Dr. Gerard Nadal offers some hopeful encouragement to this discussion. He says that, while some are fearful that the newer diagnostic tests for Down syndrome will lead to a higher number of abortions, the already-staggering number of 90-93 percent of unborn Down syndrome babies being aborted can also offer a glimmer of hope.
The regrettably high number of Down syndrome babies being aborted means "there is not much room for (those numbers) skyrocketing", Dr. Nadal points out, and the advances in amniocentesis, which can diagnose Down syndrome as early as the 10th week, may actually offer parents more time to come to terms with the diagnosis and seek alternative advice earlier in the pregnancy than previously available.
Helping the parents come to terms with the reality of their child’s special needs ahead of time is critical for bonding. As those called to serve these parents, it is essential for pregnancy help medical personnel and peer counselors to understand just how devastating a negative diagnosis can be, so that we can provide help during a difficult time. The earlier the diagnosis, the more time we have to help them.

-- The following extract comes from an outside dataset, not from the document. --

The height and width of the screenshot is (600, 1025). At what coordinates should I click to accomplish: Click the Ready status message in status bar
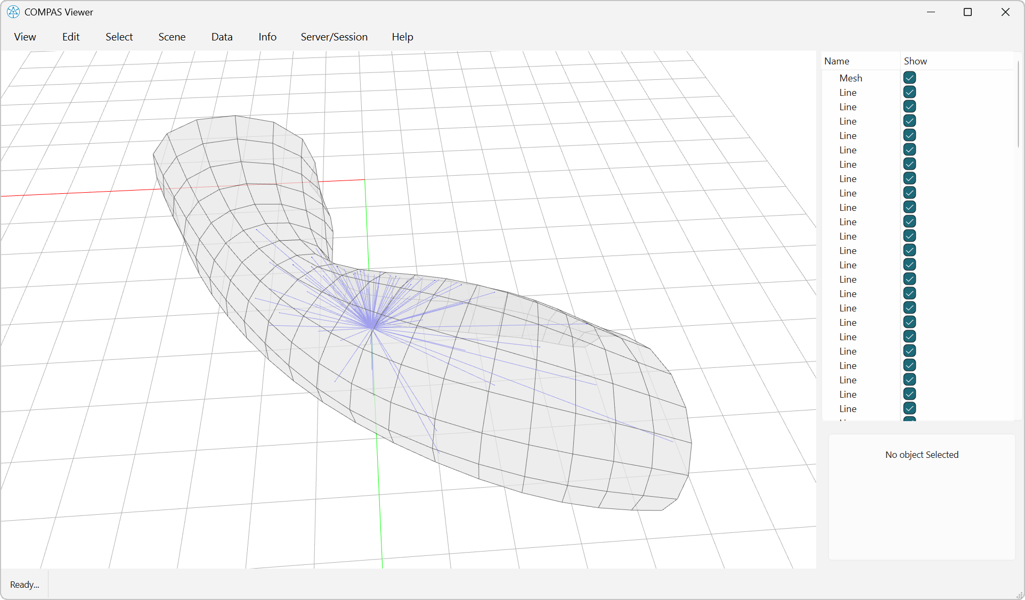click(x=24, y=584)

Still, there is a disturbing eugenic flavor to the fact that the American College of Obstetricians and Gynecologists (ACOG) and other groups are now recommending Down syndrome screening to all pregnant women. Many physicians are beginning to recommend that clients undergo non-invasive prenatal screening for fetal abnormalities, with a particular emphasis on Down syndrome.

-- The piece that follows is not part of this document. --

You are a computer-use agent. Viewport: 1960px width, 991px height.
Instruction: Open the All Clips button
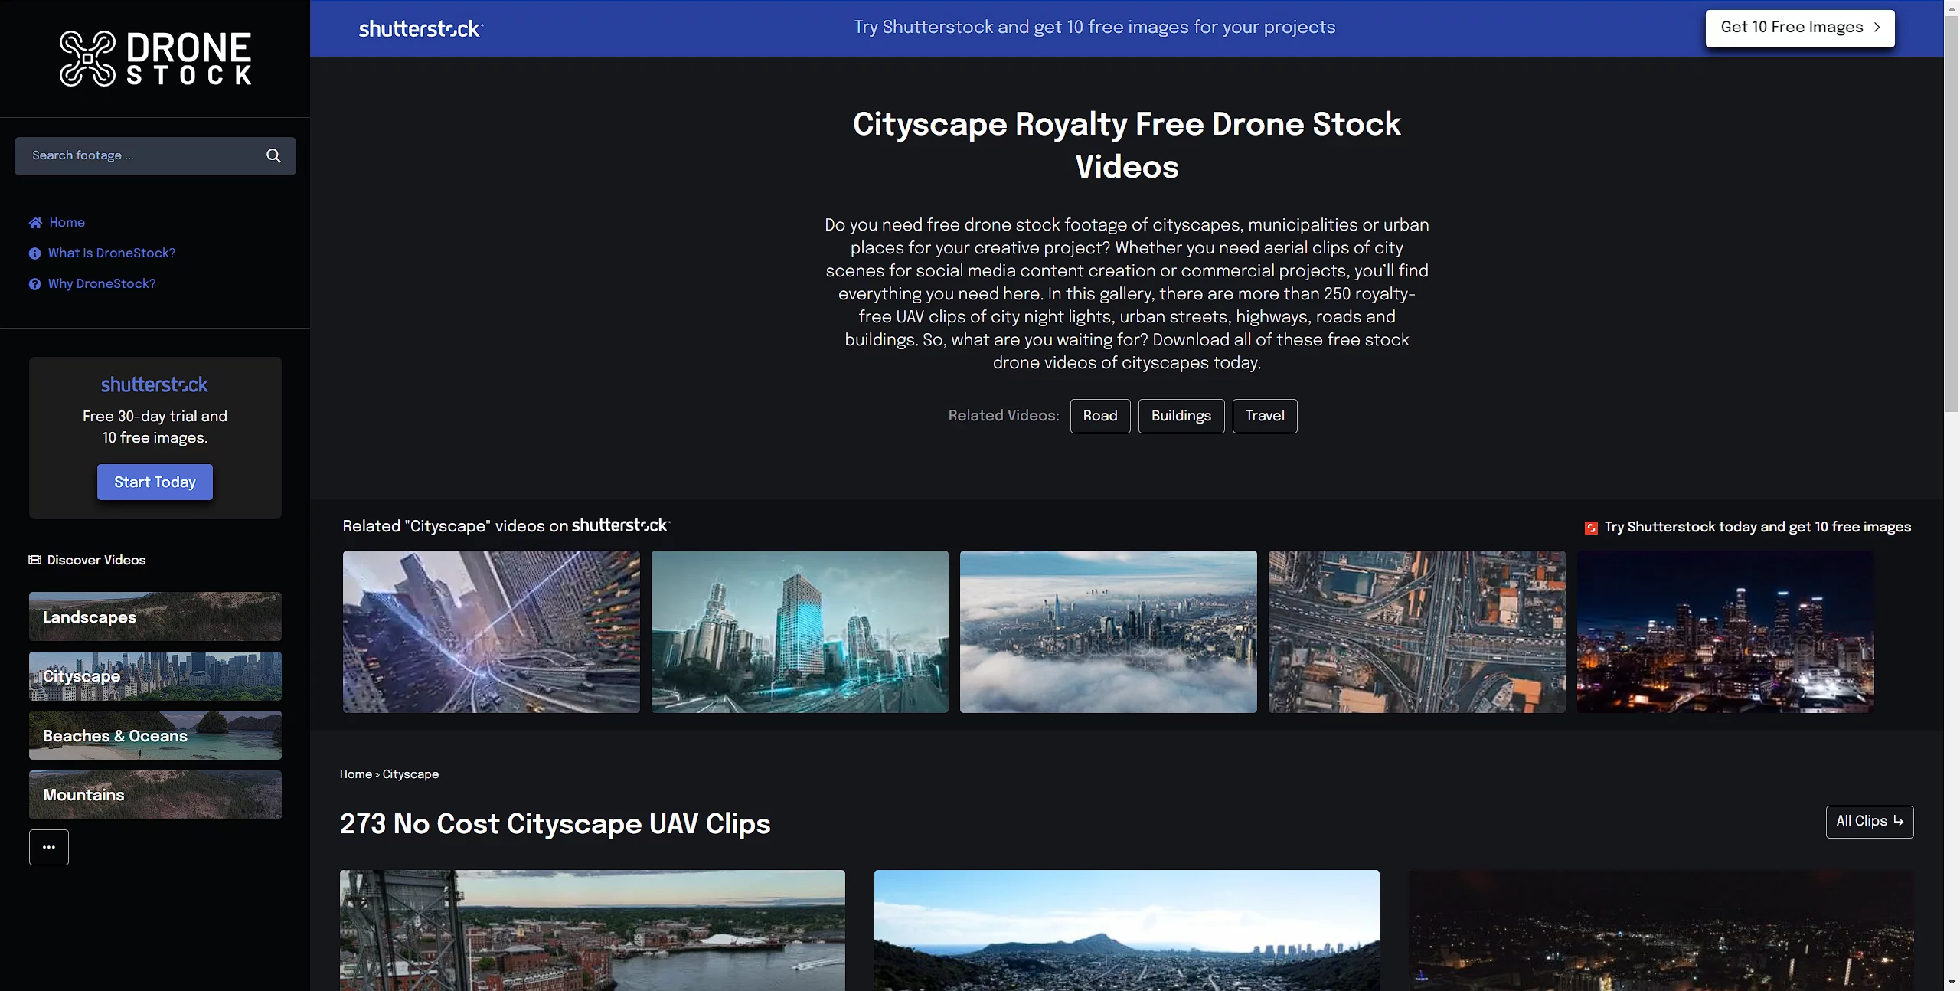pyautogui.click(x=1869, y=822)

As Steve Calvin, M.D., said in an article posted at AAPLOG.org January 11, 2007, “Women are reporting both subtle and overt pressure to undergo prenatal screening and to have an abortion if DS is found.”
This problem is further seen in the fact that most genetic conditions can be identified in the womb—including Down syndrome—yet, there are no available cures or therapies that can be administered before the child is born. Thus, a predominant purpose of prenatal screening is to offer parents the option of aborting “defective” babies. An estimated 70 percent of pregnant U.S. women will choose to have prenatal screening tests. A certain combination of screening results, though not definitive, can predict DS with up to 90 percent sensitivity.

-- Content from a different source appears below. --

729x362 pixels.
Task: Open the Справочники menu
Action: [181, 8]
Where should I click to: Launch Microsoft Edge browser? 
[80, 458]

Let us remind ourselves of the dignity and value of every person, who are all made in the image and likeness of God. Remember too that perfect health and a normal IQ are not required for happiness, friendship, and love of life. Rather than offering parents ways to eliminate their unborn child, we can provide them with more resources and support.
In her article found at PhysiciansForLife.org, Down Syndrome and Abortion, Susan W. Enouen, PE, wrote:
A Harvard study found that mothers who chose to continue their pregnancy after a prenatal diagnosis of Down syndrome did so for personal reasons such as conscience and religion, but also because they had gotten information about Down syndrome, either in printed materials or from talking to a parent of a child with DS. However, most of the mothers felt that their doctors did not explain DS adequately and in a balanced fashion.
This is where we can have a dramatic impact with a client who is facing a negative diagnosis. Let us become knowledgeable about the issues, develop resources for the client and extend to her the love, compassion, and prayerful support she so desperately needs.